> _Exercise prompt_
Without changing a single word, output each entry.

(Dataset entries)
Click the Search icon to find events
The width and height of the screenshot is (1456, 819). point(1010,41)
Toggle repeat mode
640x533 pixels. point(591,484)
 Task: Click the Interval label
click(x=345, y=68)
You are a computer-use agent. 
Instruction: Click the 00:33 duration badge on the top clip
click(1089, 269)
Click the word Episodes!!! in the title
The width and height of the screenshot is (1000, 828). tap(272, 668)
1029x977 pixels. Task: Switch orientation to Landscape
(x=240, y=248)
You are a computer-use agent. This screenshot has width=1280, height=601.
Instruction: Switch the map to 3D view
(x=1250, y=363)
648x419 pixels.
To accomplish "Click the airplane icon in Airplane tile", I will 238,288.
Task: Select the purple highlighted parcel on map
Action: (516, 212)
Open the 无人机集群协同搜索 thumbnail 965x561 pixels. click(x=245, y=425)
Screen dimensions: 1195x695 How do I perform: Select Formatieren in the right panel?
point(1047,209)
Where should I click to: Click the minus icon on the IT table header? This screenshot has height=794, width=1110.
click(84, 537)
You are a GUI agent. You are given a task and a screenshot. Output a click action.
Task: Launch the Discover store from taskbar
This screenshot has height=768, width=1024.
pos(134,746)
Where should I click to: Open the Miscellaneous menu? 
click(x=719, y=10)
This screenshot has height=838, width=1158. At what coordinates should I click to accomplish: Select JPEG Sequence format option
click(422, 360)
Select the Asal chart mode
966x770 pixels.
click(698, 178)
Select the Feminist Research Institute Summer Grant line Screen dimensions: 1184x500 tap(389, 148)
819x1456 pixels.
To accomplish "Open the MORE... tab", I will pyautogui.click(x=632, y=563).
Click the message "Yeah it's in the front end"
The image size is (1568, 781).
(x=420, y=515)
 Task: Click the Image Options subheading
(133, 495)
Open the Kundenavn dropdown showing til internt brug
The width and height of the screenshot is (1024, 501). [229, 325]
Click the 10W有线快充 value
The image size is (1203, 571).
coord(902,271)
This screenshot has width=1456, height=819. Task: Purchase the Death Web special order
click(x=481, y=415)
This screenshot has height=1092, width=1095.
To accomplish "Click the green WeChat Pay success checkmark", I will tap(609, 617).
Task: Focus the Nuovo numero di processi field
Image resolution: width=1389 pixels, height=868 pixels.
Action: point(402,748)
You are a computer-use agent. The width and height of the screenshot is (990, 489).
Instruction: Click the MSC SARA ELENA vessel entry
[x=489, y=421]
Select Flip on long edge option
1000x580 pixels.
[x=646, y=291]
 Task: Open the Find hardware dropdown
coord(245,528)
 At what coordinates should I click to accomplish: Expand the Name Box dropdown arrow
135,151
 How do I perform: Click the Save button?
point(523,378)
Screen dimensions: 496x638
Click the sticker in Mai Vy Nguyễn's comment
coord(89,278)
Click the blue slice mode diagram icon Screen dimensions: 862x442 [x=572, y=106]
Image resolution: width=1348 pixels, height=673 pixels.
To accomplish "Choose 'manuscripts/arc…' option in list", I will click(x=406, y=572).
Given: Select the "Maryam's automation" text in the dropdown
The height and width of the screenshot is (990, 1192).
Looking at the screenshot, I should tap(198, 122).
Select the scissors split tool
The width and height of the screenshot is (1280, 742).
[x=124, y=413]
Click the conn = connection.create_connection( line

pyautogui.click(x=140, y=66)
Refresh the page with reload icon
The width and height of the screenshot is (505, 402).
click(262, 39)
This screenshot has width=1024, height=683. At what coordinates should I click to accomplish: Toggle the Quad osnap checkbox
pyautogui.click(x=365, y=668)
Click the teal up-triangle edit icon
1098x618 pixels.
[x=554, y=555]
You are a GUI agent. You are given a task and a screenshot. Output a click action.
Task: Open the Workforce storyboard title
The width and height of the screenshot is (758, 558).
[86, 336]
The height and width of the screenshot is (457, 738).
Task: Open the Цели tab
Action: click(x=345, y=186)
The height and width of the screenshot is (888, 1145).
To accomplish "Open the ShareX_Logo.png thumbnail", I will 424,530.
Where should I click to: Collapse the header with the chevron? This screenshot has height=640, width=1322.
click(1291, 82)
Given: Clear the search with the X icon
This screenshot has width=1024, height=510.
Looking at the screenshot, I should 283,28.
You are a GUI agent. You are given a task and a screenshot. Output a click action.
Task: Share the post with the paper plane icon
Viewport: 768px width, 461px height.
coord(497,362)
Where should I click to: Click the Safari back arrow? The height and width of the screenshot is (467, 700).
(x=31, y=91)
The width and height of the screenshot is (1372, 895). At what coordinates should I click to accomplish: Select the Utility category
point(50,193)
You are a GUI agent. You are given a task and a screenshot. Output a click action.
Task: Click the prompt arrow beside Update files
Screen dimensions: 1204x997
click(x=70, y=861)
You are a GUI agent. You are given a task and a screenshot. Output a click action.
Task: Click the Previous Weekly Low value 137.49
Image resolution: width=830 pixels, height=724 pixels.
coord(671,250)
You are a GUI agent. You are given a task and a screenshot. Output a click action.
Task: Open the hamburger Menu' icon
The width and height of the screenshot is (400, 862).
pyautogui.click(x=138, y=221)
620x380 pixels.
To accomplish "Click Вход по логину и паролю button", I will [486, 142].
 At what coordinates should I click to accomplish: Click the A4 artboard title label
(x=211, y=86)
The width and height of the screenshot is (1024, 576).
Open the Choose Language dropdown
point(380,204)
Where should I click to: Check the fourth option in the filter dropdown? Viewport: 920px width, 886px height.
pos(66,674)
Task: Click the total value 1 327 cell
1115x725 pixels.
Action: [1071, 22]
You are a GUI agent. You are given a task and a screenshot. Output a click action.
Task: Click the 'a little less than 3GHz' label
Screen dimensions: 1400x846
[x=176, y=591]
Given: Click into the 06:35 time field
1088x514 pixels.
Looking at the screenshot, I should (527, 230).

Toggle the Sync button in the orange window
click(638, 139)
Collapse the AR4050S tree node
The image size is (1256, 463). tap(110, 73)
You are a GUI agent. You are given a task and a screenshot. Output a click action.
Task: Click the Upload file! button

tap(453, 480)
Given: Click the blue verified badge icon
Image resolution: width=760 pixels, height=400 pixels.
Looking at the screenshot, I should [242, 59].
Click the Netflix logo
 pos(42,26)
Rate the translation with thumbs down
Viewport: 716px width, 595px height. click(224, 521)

> _Solution below_
Click the Search icon to find events
The width and height of the screenshot is (1456, 819). point(1010,41)
Toggle repeat mode
640x533 pixels. point(591,484)
 Task: Click the Interval label
click(x=345, y=68)
You are a computer-use agent. 
Instruction: Click the 00:33 duration badge on the top clip
click(1089, 269)
Click the word Episodes!!! in the title
The width and height of the screenshot is (1000, 828). tap(272, 668)
1029x977 pixels. Task: Switch orientation to Landscape
(x=240, y=248)
You are a computer-use agent. This screenshot has width=1280, height=601.
Instruction: Switch the map to 3D view
(x=1250, y=363)
648x419 pixels.
To accomplish "Click the airplane icon in Airplane tile", I will 238,288.
Task: Select the purple highlighted parcel on map
Action: (516, 212)
Open the 无人机集群协同搜索 thumbnail 965x561 pixels. click(x=245, y=425)
Screen dimensions: 1195x695 How do I perform: Select Formatieren in the right panel?
point(1047,209)
Where should I click to: Click the minus icon on the IT table header? This screenshot has height=794, width=1110.
click(84, 537)
You are a GUI agent. You are given a task and a screenshot. Output a click action.
Task: Launch the Discover store from taskbar
This screenshot has height=768, width=1024.
pos(134,746)
Where should I click to: Open the Miscellaneous menu? 
click(x=719, y=10)
This screenshot has height=838, width=1158. At what coordinates should I click to accomplish: Select JPEG Sequence format option
click(422, 360)
Select the Asal chart mode
966x770 pixels.
click(698, 178)
Select the Feminist Research Institute Summer Grant line Screen dimensions: 1184x500 tap(389, 148)
819x1456 pixels.
To accomplish "Open the MORE... tab", I will pyautogui.click(x=632, y=563).
Click the message "Yeah it's in the front end"
The image size is (1568, 781).
(x=420, y=515)
 Task: Click the Image Options subheading
(133, 495)
Open the Kundenavn dropdown showing til internt brug
The width and height of the screenshot is (1024, 501). [229, 325]
Click the 10W有线快充 value
The image size is (1203, 571).
coord(902,271)
This screenshot has width=1456, height=819. Task: Purchase the Death Web special order
click(x=481, y=415)
This screenshot has height=1092, width=1095.
To accomplish "Click the green WeChat Pay success checkmark", I will tap(609, 617).
Task: Focus the Nuovo numero di processi field
Image resolution: width=1389 pixels, height=868 pixels.
Action: point(402,748)
You are a computer-use agent. The width and height of the screenshot is (990, 489).
Instruction: Click the MSC SARA ELENA vessel entry
[x=489, y=421]
Select Flip on long edge option
1000x580 pixels.
[x=646, y=291]
 Task: Open the Find hardware dropdown
coord(245,528)
 At what coordinates should I click to accomplish: Expand the Name Box dropdown arrow
135,151
 How do I perform: Click the Save button?
point(523,378)
Screen dimensions: 496x638
Click the sticker in Mai Vy Nguyễn's comment
coord(89,278)
Click the blue slice mode diagram icon Screen dimensions: 862x442 [x=572, y=106]
Image resolution: width=1348 pixels, height=673 pixels.
To accomplish "Choose 'manuscripts/arc…' option in list", I will click(x=406, y=572).
Given: Select the "Maryam's automation" text in the dropdown
The height and width of the screenshot is (990, 1192).
Looking at the screenshot, I should tap(198, 122).
Select the scissors split tool
The width and height of the screenshot is (1280, 742).
[x=124, y=413]
Click the conn = connection.create_connection( line

pyautogui.click(x=140, y=66)
Refresh the page with reload icon
The width and height of the screenshot is (505, 402).
click(262, 39)
This screenshot has width=1024, height=683. At what coordinates should I click to accomplish: Toggle the Quad osnap checkbox
pyautogui.click(x=365, y=668)
Click the teal up-triangle edit icon
1098x618 pixels.
[x=554, y=555]
You are a GUI agent. You are given a task and a screenshot. Output a click action.
Task: Open the Workforce storyboard title
The width and height of the screenshot is (758, 558).
[86, 336]
The height and width of the screenshot is (457, 738).
Task: Open the Цели tab
Action: click(x=345, y=186)
The height and width of the screenshot is (888, 1145).
To accomplish "Open the ShareX_Logo.png thumbnail", I will 424,530.
Where should I click to: Collapse the header with the chevron? This screenshot has height=640, width=1322.
click(1291, 82)
Given: Clear the search with the X icon
This screenshot has width=1024, height=510.
Looking at the screenshot, I should 283,28.
You are a GUI agent. You are given a task and a screenshot. Output a click action.
Task: Share the post with the paper plane icon
Viewport: 768px width, 461px height.
coord(497,362)
Where should I click to: Click the Safari back arrow? The height and width of the screenshot is (467, 700).
(x=31, y=91)
The width and height of the screenshot is (1372, 895). At what coordinates should I click to accomplish: Select the Utility category
point(50,193)
You are a GUI agent. You are given a task and a screenshot. Output a click action.
Task: Click the prompt arrow beside Update files
Screen dimensions: 1204x997
click(x=70, y=861)
You are a GUI agent. You are given a task and a screenshot. Output a click action.
Task: Click the Previous Weekly Low value 137.49
Image resolution: width=830 pixels, height=724 pixels.
coord(671,250)
You are a GUI agent. You are given a task and a screenshot. Output a click action.
Task: Open the hamburger Menu' icon
The width and height of the screenshot is (400, 862).
pyautogui.click(x=138, y=221)
620x380 pixels.
To accomplish "Click Вход по логину и паролю button", I will [486, 142].
 At what coordinates should I click to accomplish: Click the A4 artboard title label
(x=211, y=86)
The width and height of the screenshot is (1024, 576).
Open the Choose Language dropdown
point(380,204)
Where should I click to: Check the fourth option in the filter dropdown? Viewport: 920px width, 886px height.
pos(66,674)
Task: Click the total value 1 327 cell
1115x725 pixels.
Action: [1071, 22]
You are a GUI agent. You are given a task and a screenshot. Output a click action.
Task: Click the 'a little less than 3GHz' label
Screen dimensions: 1400x846
[x=176, y=591]
Given: Click into the 06:35 time field
1088x514 pixels.
Looking at the screenshot, I should (527, 230).

Toggle the Sync button in the orange window
click(638, 139)
Collapse the AR4050S tree node
The image size is (1256, 463). tap(110, 73)
You are a GUI agent. You are given a task and a screenshot. Output a click action.
Task: Click the Upload file! button

tap(453, 480)
Given: Click the blue verified badge icon
Image resolution: width=760 pixels, height=400 pixels.
Looking at the screenshot, I should [242, 59].
Click the Netflix logo
 pos(42,26)
Rate the translation with thumbs down
Viewport: 716px width, 595px height. click(224, 521)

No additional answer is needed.